We don't have much choice, high performance video card just big and they need a good cooling solution. It will probably take another ten years to reduce power consumption and we would get a small reduction is size and cooling requirements.
There are a bunch of "experimental" and open case sort of builds for people interested in something not quite standard. I'm not sure they have any advantage over the standard case.
When it first came out I was a big fan of the look of the inwin d-frame, but looking at it today I'm not sure its as fit for purpose as a $100 off the shelf box from corsair or whatever.
I don't think this is really true, lots of smaller form factor devices are now used for gaming. Gaming laptops have been around for a decade+, gaming NUCs started popping up 4-5 years ago, the Steam Deck, a handheld gaming PC came out this year. The tower is still around but 'gaming PC' has diversified a great deal.
I would argue that they are sort of local optima. Box is a nice shape for anything and then you want modularity for space and then the fact it is air cooled.
We could pack them more tightly, but that just make life and many things harder.
I lack experience too. But I thought it may form a frame, and perhaps it could be as easy as drilling holes and working with plywood for anything remaining.
It is always quite worrying for me to see something like this. People take a piece of tech which belongs in a museum and effectively destroy it just to get a cooler PC case.
If we go that route what doesn't belong to museum? Do you store all the food packaging? Every magazine? All of the spam you receive? That might be very useful for some historian in couple centuries after all... Where to stop?
I have a floppy disk and it's a perfectly fine piece of computing peripheral, I've even recovered some old university projects from 20 years ago. No need to bastardize it into a mockup SD card reader, the same goes for the CD-ROM.
"If you're seeing this message, that means JavaScript has been disabled on your browser, please enable JS to make Imgur work." :-|
Thank you, HN, for being usable without JS.

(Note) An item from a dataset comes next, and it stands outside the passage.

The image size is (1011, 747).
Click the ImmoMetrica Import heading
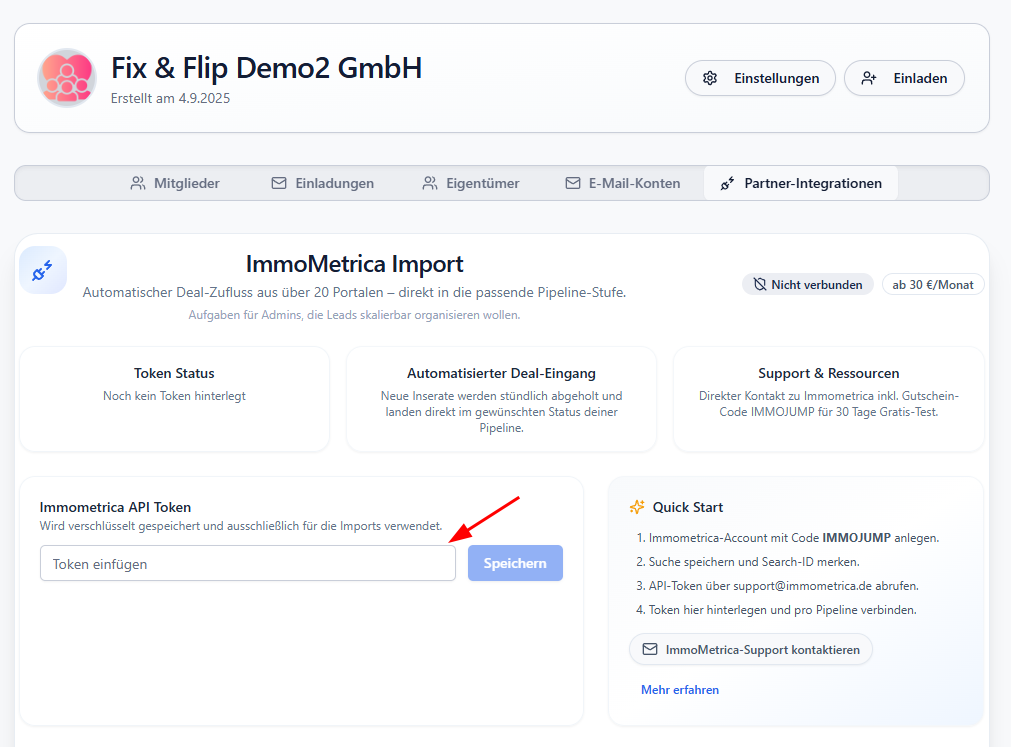pos(355,264)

Note: set your UA to something really old or unknown, and imgur direct links will actually become direct links to images instead of redirecting to their JS-filled abomination and then loading the image.
Unfortunately this doesn't apply to collections of images.

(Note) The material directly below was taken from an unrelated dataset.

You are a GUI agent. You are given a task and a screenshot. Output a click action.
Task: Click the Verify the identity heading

It was our first PC style computer and we used it a lot.
Fun facts:
- newly booted it could run AutoCAD on the standard 4MB
- of course with a giant extra 8MB it flew and was only limited by us kids knowing nothing
- it had suspend/resume (!) If you hit the power button ut turned itself off and when turned on again it came right back where you left it. For younger people here: this was amazing at the time. Some friends probably stil had drives that had to be "parked" around that time.

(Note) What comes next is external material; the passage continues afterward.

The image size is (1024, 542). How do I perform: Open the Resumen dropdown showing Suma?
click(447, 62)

- 24/7 IBM Helpware was somehow included and these guys (it was mostly guys) where amazing. As a 15 - 17 y.o. I called them a number of times after siblings had cleaned the "mess" in the C:\ folder etc etc. I called them on midsummers eve and I think on new years eve (it might have been Christmas) and they were always friendly, helpful and patient. Utterly amazing customer support! Could answer anything and would stay on the phone while I ran through the backup disks or whatever I did to solve that days problem. Set a standard for what IT support should be like for me. (Yes, I have done IT support myself since then and those guys and Limoncelli/Hogans book "The Practice of Systems and Networks Administration" was probably the best inspiration for me.)